This book is about the nature of police capacity-building and its specific role in support of the process of reform in police organizations in transition states, particularly those in a post-conflict period.

Summary

Policing is not an exact science. This is not to say that there is a complete absence of principles and patterns in the many thousands of organizations around the world that describe themselves as 'police', merely that there is no universal consensus on the nature of policing. In 2001 the Council of Europe produced the European Code of Police Ethics (ECPE) in response to the need to establish 'common European principles and guidelines for the overall objectives, performance and accountability of the police to safeguard security and individual's rights in democratic societies governed by the rule of law.'

This document marks an important step forward in achieving a broader consensus about the values and standards required of a police organization in a modern and democratic society. Recognising the role of the police in helping to sustain the values of democracy in modern states, the Code provides a framework of values and standards for reforming organizations throughout Europe and beyond. At the heart of the Code stands the principle that policing in a democratic society is characterized by an organization that upholds the rule of law, both in the sense of enforcing the law of the state and thereby securing public tranquillity, and at the same time only acting within the constraints of the law and thereby respecting the rights and freedoms of all citizens.

This principle is fundamental to the meaning and purpose of policing in a democracy - those who apply the law must be subject to that same law. In this way, the condition of a modern democracy may be appraised by observing the behaviour of its police officers. It was the stated intention of the Committee of Ministers that the Code should be used as a guiding framework for member States when considering the process of police reform.

Police reform is an issue of concern for many organizations throughout the world. However, the precise context of police reform that concerns this book is that which faces police organizations in transition states, particularly those that are in a post- conflict phase. Police reform is acknowledged as a pivotal element in the development of a stable democracy, the creation of political and social structures that reflect the values and needs of society, and the evolution of an open market economy.
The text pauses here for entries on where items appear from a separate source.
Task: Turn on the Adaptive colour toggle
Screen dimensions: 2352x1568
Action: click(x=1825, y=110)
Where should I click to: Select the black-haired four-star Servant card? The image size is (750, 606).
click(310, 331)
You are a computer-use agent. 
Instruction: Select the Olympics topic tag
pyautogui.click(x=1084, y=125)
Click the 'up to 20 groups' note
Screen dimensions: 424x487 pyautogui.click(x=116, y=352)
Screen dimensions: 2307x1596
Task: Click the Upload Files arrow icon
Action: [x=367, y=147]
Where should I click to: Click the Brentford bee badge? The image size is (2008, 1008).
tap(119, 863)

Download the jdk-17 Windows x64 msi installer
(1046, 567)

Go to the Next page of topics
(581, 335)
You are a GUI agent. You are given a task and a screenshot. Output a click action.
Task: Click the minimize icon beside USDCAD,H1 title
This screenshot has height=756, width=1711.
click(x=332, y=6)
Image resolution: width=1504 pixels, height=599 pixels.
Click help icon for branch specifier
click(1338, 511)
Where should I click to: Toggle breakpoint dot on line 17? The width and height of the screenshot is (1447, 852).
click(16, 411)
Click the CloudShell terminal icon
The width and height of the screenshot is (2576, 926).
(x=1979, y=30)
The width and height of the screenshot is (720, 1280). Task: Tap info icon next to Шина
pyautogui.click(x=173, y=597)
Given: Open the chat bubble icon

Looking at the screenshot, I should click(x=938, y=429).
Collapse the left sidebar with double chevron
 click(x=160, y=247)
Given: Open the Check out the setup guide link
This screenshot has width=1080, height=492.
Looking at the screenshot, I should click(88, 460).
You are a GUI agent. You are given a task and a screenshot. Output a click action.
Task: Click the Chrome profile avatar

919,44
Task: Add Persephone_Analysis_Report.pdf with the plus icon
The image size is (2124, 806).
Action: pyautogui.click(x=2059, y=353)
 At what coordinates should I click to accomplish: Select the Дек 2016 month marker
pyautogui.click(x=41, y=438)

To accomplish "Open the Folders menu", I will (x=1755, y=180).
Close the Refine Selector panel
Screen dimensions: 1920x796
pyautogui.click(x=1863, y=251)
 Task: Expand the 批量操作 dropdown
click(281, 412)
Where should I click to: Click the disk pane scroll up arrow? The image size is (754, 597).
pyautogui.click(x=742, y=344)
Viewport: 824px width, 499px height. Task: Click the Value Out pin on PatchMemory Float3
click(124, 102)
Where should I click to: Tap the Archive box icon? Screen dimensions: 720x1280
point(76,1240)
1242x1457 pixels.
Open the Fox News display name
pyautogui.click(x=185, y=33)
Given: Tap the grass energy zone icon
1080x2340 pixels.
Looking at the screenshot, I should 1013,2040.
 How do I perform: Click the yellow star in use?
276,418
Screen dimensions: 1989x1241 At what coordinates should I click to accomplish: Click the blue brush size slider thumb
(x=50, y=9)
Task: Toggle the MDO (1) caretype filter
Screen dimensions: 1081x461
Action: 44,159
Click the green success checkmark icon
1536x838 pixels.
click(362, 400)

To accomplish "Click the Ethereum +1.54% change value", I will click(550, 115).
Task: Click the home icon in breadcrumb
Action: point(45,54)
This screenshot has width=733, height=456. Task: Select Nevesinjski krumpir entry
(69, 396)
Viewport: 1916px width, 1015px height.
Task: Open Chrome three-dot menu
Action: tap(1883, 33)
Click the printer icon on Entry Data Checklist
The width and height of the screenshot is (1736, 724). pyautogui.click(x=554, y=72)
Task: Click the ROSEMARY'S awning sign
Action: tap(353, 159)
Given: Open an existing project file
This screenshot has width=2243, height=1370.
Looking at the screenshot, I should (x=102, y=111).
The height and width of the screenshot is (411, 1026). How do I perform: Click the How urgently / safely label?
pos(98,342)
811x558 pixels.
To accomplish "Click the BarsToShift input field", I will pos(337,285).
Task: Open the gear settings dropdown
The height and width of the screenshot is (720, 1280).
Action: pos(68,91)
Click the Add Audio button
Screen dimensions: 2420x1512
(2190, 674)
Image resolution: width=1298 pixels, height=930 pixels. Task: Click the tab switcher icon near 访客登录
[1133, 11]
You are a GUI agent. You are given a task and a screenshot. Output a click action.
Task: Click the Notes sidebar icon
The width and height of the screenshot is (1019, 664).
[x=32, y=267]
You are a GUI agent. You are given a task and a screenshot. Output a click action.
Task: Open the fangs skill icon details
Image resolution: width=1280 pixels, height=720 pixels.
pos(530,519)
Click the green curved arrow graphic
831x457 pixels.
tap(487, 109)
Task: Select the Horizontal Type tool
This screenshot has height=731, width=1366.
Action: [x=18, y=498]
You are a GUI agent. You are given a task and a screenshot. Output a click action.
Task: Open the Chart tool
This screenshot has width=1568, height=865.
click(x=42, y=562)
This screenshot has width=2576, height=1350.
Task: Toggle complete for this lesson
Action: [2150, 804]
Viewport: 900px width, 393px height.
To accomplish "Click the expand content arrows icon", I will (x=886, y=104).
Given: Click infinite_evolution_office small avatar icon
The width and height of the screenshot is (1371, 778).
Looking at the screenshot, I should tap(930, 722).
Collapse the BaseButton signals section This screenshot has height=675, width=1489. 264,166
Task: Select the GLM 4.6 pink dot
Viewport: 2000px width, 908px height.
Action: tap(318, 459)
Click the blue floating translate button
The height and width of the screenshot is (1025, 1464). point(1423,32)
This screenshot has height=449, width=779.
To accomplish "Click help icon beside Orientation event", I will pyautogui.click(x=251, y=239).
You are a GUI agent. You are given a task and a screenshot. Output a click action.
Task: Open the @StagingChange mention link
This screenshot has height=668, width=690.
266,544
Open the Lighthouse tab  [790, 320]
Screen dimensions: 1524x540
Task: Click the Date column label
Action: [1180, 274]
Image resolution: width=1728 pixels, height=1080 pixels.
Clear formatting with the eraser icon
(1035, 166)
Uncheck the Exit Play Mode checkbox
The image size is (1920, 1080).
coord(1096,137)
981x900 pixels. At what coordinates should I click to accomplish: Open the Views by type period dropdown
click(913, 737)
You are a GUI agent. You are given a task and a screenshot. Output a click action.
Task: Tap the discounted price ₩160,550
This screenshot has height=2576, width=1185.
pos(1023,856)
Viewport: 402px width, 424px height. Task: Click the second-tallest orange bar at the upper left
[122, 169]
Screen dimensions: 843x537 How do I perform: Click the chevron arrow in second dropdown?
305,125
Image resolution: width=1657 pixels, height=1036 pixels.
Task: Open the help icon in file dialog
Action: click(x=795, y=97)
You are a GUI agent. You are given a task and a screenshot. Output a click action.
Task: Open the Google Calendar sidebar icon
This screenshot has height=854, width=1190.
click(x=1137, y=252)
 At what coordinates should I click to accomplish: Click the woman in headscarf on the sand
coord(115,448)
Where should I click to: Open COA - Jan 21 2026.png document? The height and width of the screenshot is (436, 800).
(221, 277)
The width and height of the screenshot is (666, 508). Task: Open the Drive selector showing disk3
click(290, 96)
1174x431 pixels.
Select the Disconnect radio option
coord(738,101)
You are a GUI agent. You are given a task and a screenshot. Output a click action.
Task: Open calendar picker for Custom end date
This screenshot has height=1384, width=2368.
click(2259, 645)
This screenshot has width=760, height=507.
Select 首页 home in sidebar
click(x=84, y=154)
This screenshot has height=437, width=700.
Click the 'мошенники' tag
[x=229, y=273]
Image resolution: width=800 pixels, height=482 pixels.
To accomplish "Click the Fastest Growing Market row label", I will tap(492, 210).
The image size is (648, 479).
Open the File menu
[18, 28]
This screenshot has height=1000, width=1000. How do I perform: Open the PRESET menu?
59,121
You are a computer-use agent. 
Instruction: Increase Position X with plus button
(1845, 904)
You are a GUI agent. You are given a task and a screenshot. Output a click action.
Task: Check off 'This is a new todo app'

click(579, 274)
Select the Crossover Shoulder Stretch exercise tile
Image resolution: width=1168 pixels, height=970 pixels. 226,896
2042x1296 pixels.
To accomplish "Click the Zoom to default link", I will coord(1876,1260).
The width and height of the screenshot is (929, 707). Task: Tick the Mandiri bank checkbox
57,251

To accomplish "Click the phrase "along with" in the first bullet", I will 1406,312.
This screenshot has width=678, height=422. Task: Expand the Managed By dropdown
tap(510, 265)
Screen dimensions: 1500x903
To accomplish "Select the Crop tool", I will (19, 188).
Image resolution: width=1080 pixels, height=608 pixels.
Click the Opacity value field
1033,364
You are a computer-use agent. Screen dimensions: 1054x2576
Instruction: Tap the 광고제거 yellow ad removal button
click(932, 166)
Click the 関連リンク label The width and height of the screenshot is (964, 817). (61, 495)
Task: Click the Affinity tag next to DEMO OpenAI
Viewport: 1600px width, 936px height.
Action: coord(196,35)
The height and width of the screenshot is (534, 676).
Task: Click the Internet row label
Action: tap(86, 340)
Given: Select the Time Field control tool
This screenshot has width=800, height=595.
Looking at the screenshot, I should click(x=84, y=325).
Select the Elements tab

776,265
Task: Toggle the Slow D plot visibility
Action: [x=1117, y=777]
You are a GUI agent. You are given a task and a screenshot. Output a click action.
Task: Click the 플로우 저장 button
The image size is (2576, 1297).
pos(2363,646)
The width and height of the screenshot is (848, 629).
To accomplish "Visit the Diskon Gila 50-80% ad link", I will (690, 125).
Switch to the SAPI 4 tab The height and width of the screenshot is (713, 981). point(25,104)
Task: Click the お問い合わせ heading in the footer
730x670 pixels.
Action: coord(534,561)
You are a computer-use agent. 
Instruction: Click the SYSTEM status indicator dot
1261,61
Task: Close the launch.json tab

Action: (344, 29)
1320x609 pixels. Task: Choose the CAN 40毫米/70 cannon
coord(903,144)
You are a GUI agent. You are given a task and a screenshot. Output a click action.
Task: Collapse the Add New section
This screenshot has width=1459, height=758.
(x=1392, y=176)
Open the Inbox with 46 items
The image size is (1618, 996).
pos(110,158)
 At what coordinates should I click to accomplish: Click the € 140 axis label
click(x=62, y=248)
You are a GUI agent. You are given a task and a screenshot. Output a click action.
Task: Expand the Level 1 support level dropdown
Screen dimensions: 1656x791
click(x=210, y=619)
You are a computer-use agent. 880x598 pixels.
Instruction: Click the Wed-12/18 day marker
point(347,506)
In order to explain the role of capacity-building in police reform, it is first necessary to characterise the nature of police reform itself and, in basic terms, the process whereby it is achieved. What is offered is a paradigm of police reform inspired by the guidance of the ECPE and broadly based on the experience of police organizations in the former Yugoslavia and other European states. It is readily admitted that, as with policing in general, there is no single remedy to reform. What follows is an attempt to condense into a meaningful framework a number of successful strategies in achieving those reform goals that enjoy a degree of consensus among the various 
stakeholders of the transition states of Europe.

The key points of the chapter can be summarised as follows:

  • Identifying the key principles that underpin democratic policing
  • Identifying the general meaning of reform in transition states
  • Identifying how reform is initiated and
  • Describing in outline, the process of reform based on a Policing Plan.